Na internet, d. Elizabeth deixou de ser apenas mais uma estatística, mais uma vítima da violência que nos cerca de todos os lados, de todas as formas. Entre as fotos de família, os depoimentos da Suely e seu diálogo com os amigos que vieram dar abraços, confortar e manifestar tristeza e solidariedade, acabamos todos meio órfãos da senhora alegre, cheia de vida, saúde e disposição.

* * *

"A gente levava nossa vidinha, -- continua Sue. -- Ela ativa e disposta. Sempre com aquele tom de mãe que quer ensinar. Não foi de super proteger, queria que os filhos fossem independentes e fortes como ela.

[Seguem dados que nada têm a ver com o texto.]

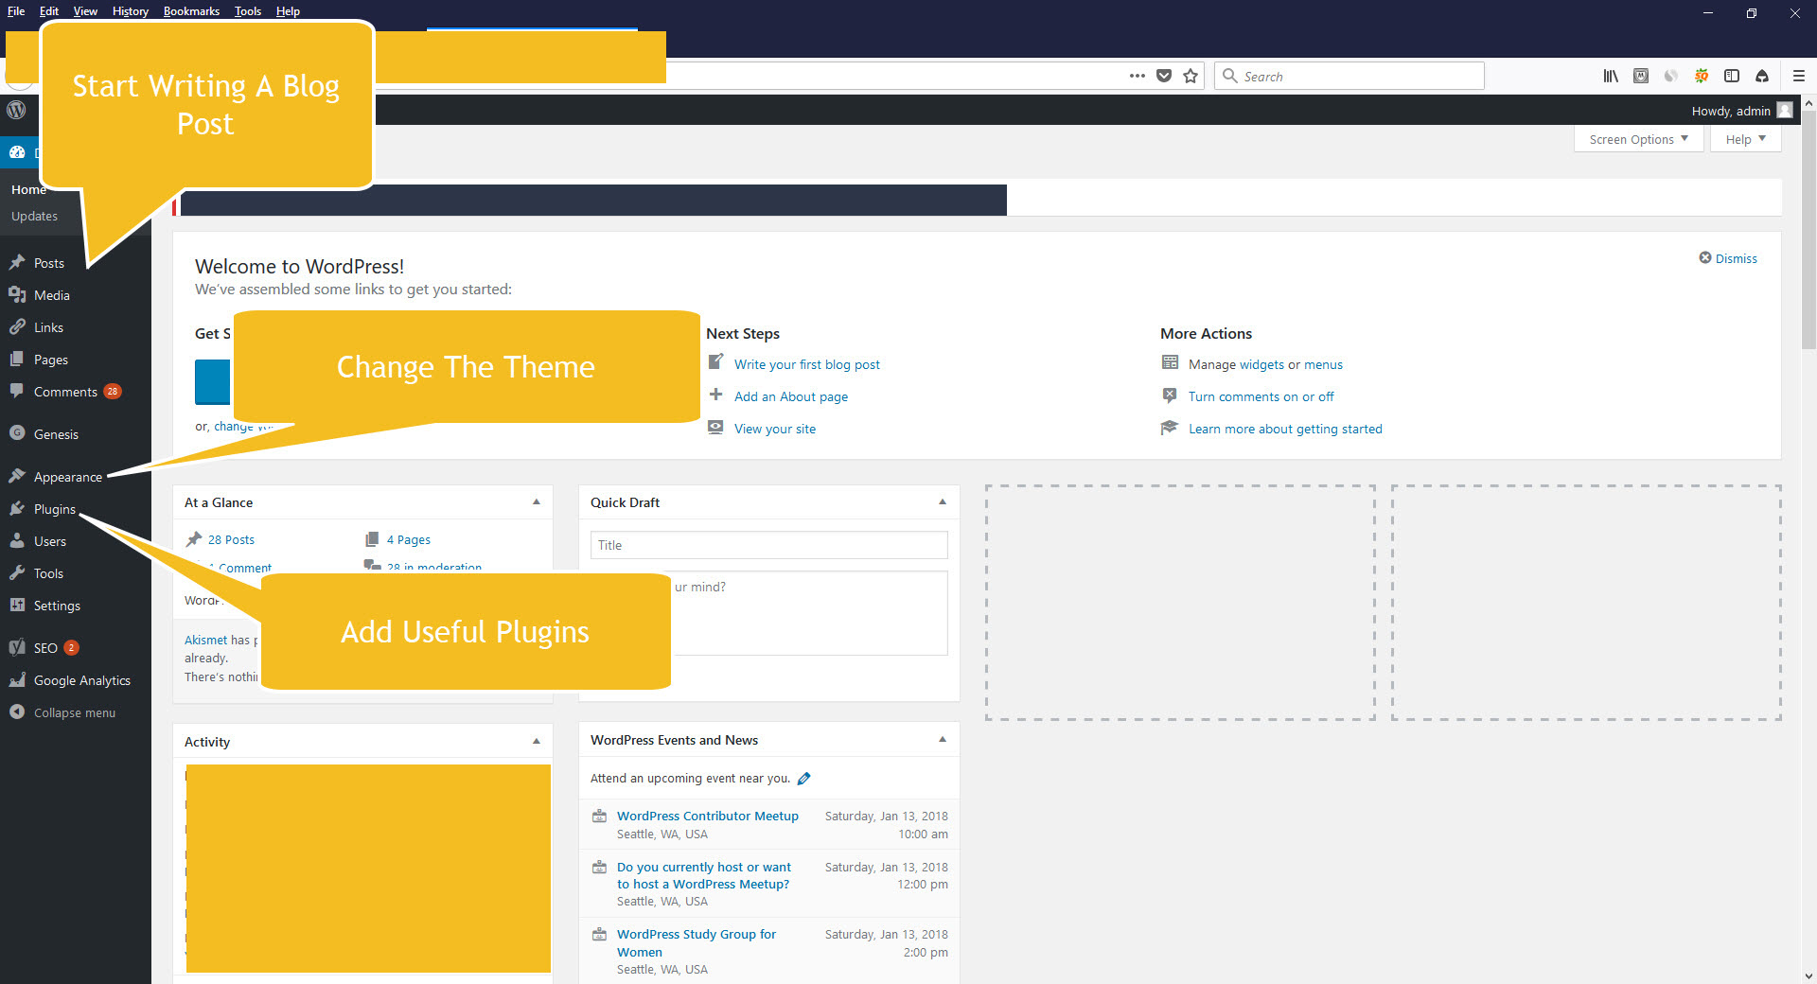Screen dimensions: 1817x984
Task: Collapse the At a Glance widget
Action: click(x=537, y=502)
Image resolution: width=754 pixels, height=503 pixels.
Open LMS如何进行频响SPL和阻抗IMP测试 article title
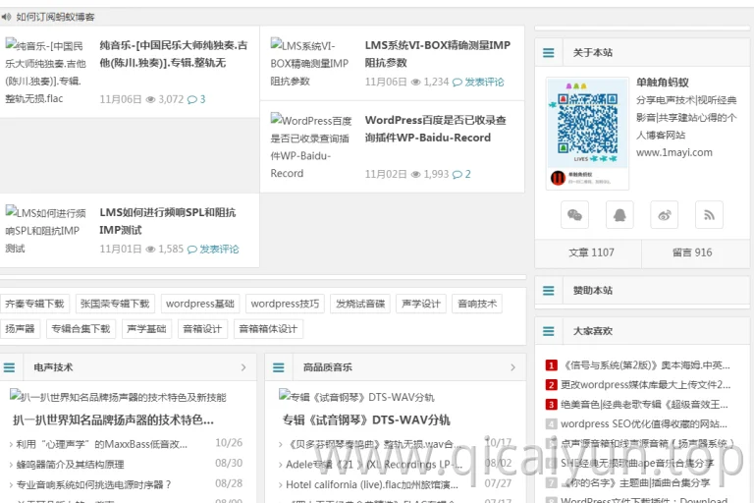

Não sei se sou assim, como ela desejava. Fui a filha que eu sabia ser. Sei que posso tê-la desapontado algumas vezes, como ela também, mas nos amávamos do nosso jeito. Mãe que adorava uma margarida, mãe que adorava opinar, mãe companheira, mãe que reclamava do peso extra, mãe que se preocupava com os nossos problemas e saúde. Ser mãe é assim, ser do jeito dela, aquele jeito brejeiro de mãe sapeca, mãe atleta, mãe espevitada. Queria tantas vezes ler seus pensamentos, ela não exprimia tudo, era assim contida, como eu. Ela era tudo, era a minha mãe."

* * *

Esta foi a segunda vez, na mesma semana, que um ônibus da Vila Isabel sofreu falha mecânica grave. Neste, a barra de direção quebrou; o outro perdeu o eixo e as rodas na Praia do Flamengo. Mas o pior é que, enquanto as empresas de ônibus forem a máfia que são, e as autoridades continuarem compradas como estão, nada vai mudar.

Para mim, d. Elizabeth (de capacete rosa na foto) foi assassinada, e os culpados são, em igual medida, a empresa de ônibus e as autoridades podres da nossa cidade, que nem inspecionam os ônibus, nem cuidam da manutenção das pistas. A São Clemente, onde aconteceu o acidente, vive de meias-solas e está cheia de desníveis. Não é uma rua, é um deboche.

O motorista, dessa vez, foi mais uma vítima: obrigado a dirigir um veículo sem condições de ir para as ruas, está sendo processado e vai carregar, para o resto da vida, a culpa pelo acidente que não pode evitar.